Samstag, 3. November 2012

Der Abend

Romano Guardini

Auch er hat sein Geheimnis: Das des Todes. Der Tag geht zu Ende; der Mensch rüstet sich, in das Schweigen des Schlafes einzugehen. Der Morgen war vom Kraftgefühl des erneuerten Lebens erfüllt; am Abend ist das Leben müde und such Ruhe. Und hindurch klingt das Geheimnis des Todes. Oft vernehmen wir es nicht; da ist unser Inneres noch von den Bildern des gegenwärtigen Lebens erfüllt., gespannt von Wünschen und Plänen für den kommenden Tag. Manchmal klingt es leise herein wie fernes Ahnen.
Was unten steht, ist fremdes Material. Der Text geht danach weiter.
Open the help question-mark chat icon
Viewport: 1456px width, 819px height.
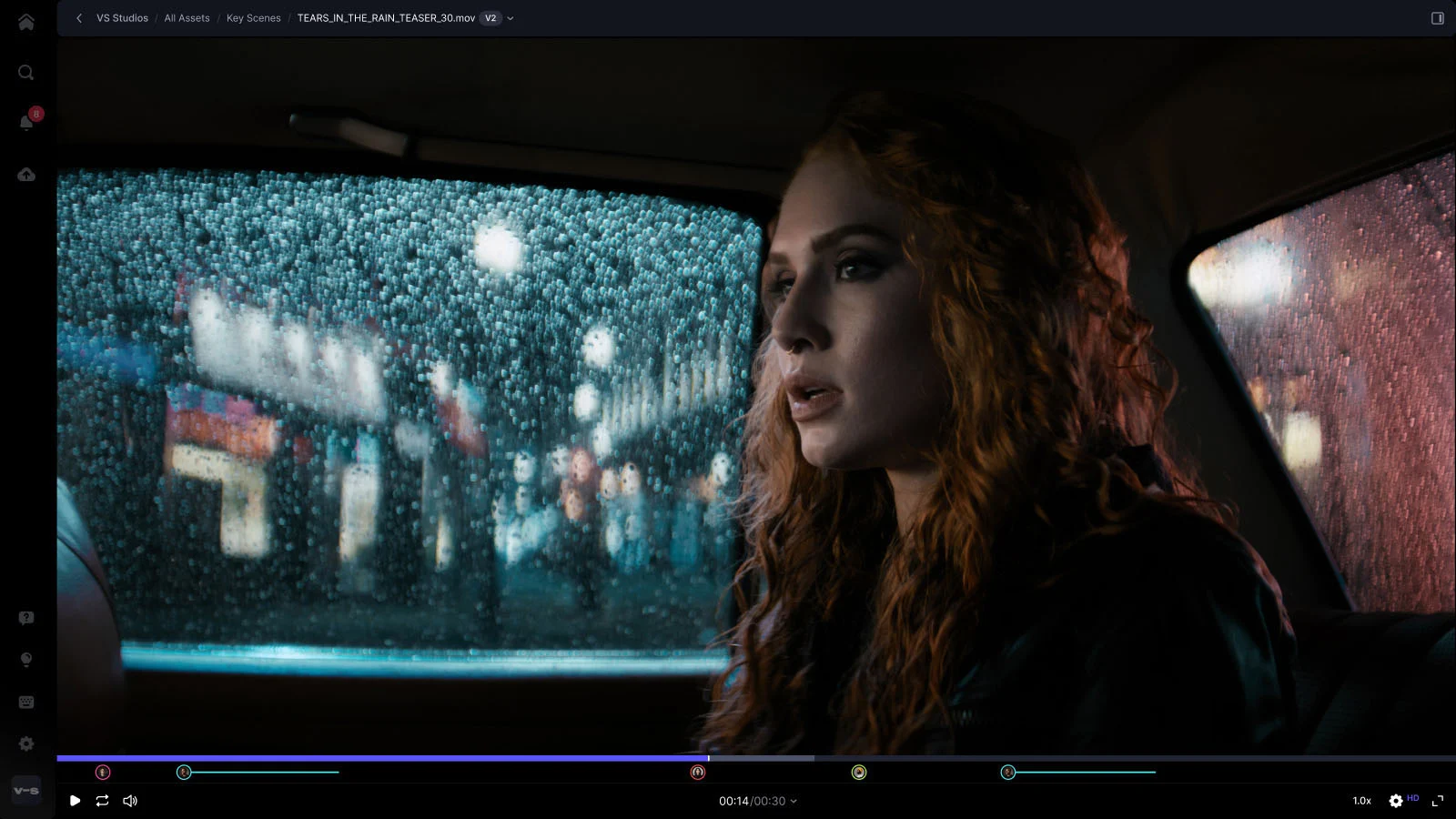pos(26,618)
Aber es kommen auch Abende, an denen wir fühlen, wie das Leben sich neigt, dem großen Dunkel zu, "da niemand mehr wirken kann.
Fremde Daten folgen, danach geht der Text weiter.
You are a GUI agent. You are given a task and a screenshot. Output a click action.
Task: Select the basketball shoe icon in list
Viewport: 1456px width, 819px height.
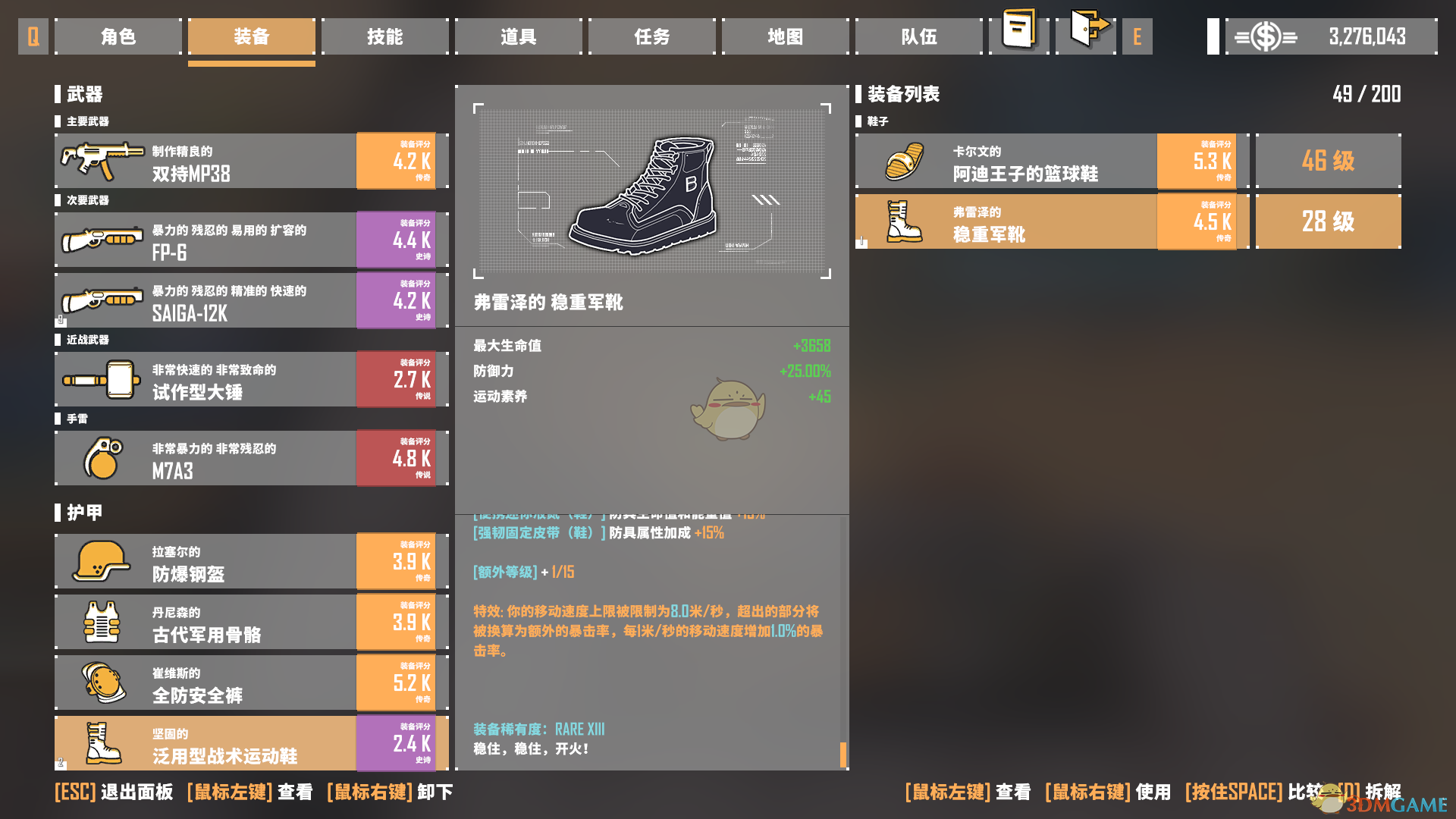pyautogui.click(x=904, y=161)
Und alles hängt davon ab, ob wir das Geheimnis des Todes verstehen. Sterben heißt nicht nur, daß ein Leben zu Ende geht. Sterben ist letze Aufgebot dieses Lebens; seine äußerste, alles entscheidende Tat. Was im Leben geschieht, des einzelnen oder eines Volkes, ist nie fertig oder erledigt. Immer kommt es noch darauf an, was Mensch und Volk daraus machen. Danach, wie sie sich dazu stellen, schaffen sie etwas Neues aus dem bereits Geschehenen, zum Guten oder zum Schlimmen, Denke, ein großes Leid wäre über ein Volk hereingebrochen. Wohl ist's geschehen, aber noch nicht abgeschlossen. Das Volk kann verzweifeln, es kann aber auch umdenken und neu beginnen. Dann erst vollendet sich, was doch lang geschehen war. Sp bedeutet der Tod im Tiefsten dieses: Er ist das letzte Wort, das ein Mensch zu seinem vergangenen Leben spricht; das endgültige Antlitz, das er ihm gibt. Da geht es um die große Entscheidung, ob der Mensch sein ganzes Leben noch einmal in die Hand nimmt. Die Reue erfaßt, was verfehlt war und glüht es um; für das Gute, das geschehen, geben Dank und Demut dem Herrn die Ehre, und alles wird hineingeworfen in die rückhaltlose Hingabe an Gott - oder aber der Mensch verzagt und läßt das Leben entgleiten in ein Ende ohne Würde und Kraft. Dann hat's überhaupt kein Ende; es hört bloß auf. Es hat keine Gestalt und kein Antlitz.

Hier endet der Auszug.